CHSA is proud to publish Wing Nien Brand: A Story of Longevity by Connie Young Yu and Effie Hall Dilworth about the famed food products company.
Wing Nien Soy Sauce Company, founded in San Francisco Chinatown during WWII, was the first manufacturer of soy sauce in the U.S. Brothers-in-law George Hall and John C. Young, the company’s founders, realized their dreams of success, and participated in Chinatown’s growth. Succeeding generations of Halls have grown Wing Nien into the company now known as Wing Nien Foods. Authors Connie Young Yu and Effie Hall Dilworth, daughters of John Young and George Hall, respectively, drew from family archives, oral history and personal experiences in writing this unique story.
Published 2013 by the Chinese Historical Society of America
5.5″x8.5″ booklet, 52 pages, saddle-stitched
About the Authors
Effie Hall Dilworth graduated from U.C. Berkeley in English literature. She worked for the university for 30 years with the campus’s natural history collections as a computer programmer and the administrator of a database system. She has been a piano student much of her life. She is the mother of two boys and has three grandchildren, all of whom live in the Bay Area.
Connie Young Yu, author of Chinatown, San Jose, USA and Patchwork History: The People’s Bicentennial Quilt, has long been involved in historical projects and social activism.
Yu’s writings have appeared in historical journals and literary anthologies. She wrote the videos accompanying exhibits, “Dr. Sun At Liberty’s Door” for CHSA and “On Common Ground”, for the Japanese American Museum of San Jose.
In 1974 she was one of the organizers of the Angel Island Immigration Station Historical Advisory Committee (AIISHAC) that saved the immigration barracks as a historic site. In 1973 she was one of the “Original 12” who founded Asian Americans for Community Involvement of Santa Clara Valley.

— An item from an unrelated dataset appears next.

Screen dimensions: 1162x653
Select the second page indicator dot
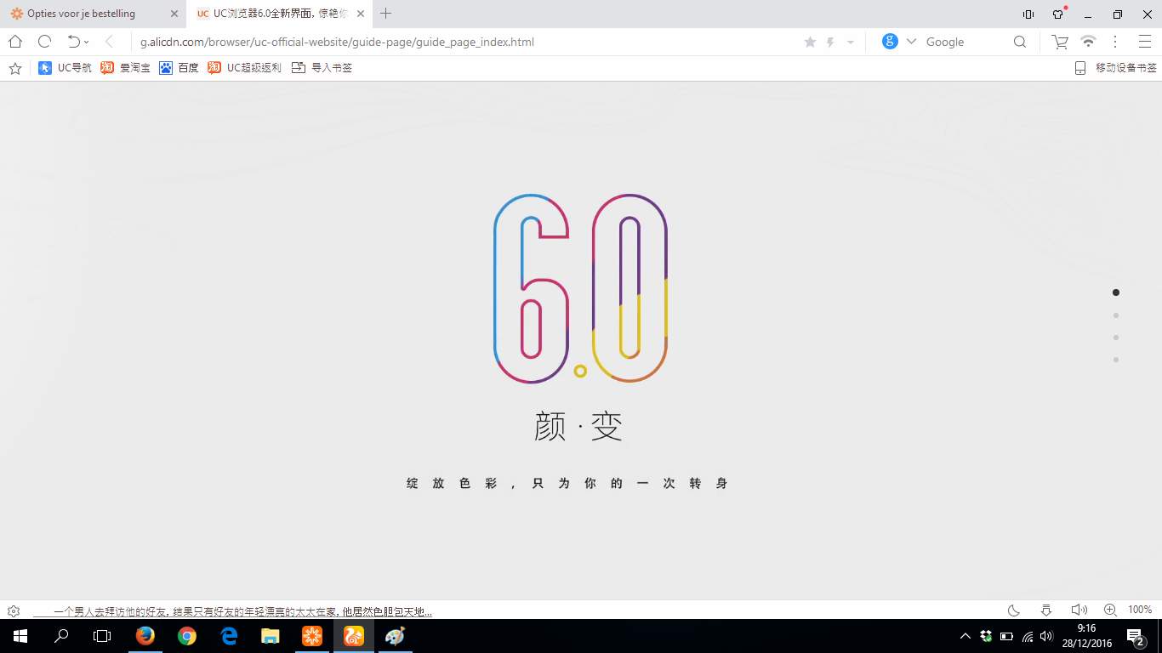point(1116,315)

Connie studied literature at Mills College but her deep interest in Chinese American history came naturally, hearing stories from her parents about her pioneer ancestors. She is a 3rd generation Californian. Her maternal great-grandfather worked on the Transcontinental Railroad, and her paternal grandfather had a general store in San Jose’s Chinatown where her father was born.
Connie was a historical consultant on the archaeological excavation of two San Jose Chinatown sites. She is currently writing a book, Digging to Common Ground, on the excavation of the Chinatown that became the Japantown of San Jose. She is a participant in the Chinese Railroad Workers in North America Project at Stanford University.
Connie Young Yu is the current President of Hakone Foundation in Saratoga. She is the historical advisor to the Chinese Historical and Cultural Project.(CHCP) and a CHSA emeritus board member. Connie continues to serve as a key content advisor on CHSA programs, exhibits and publications.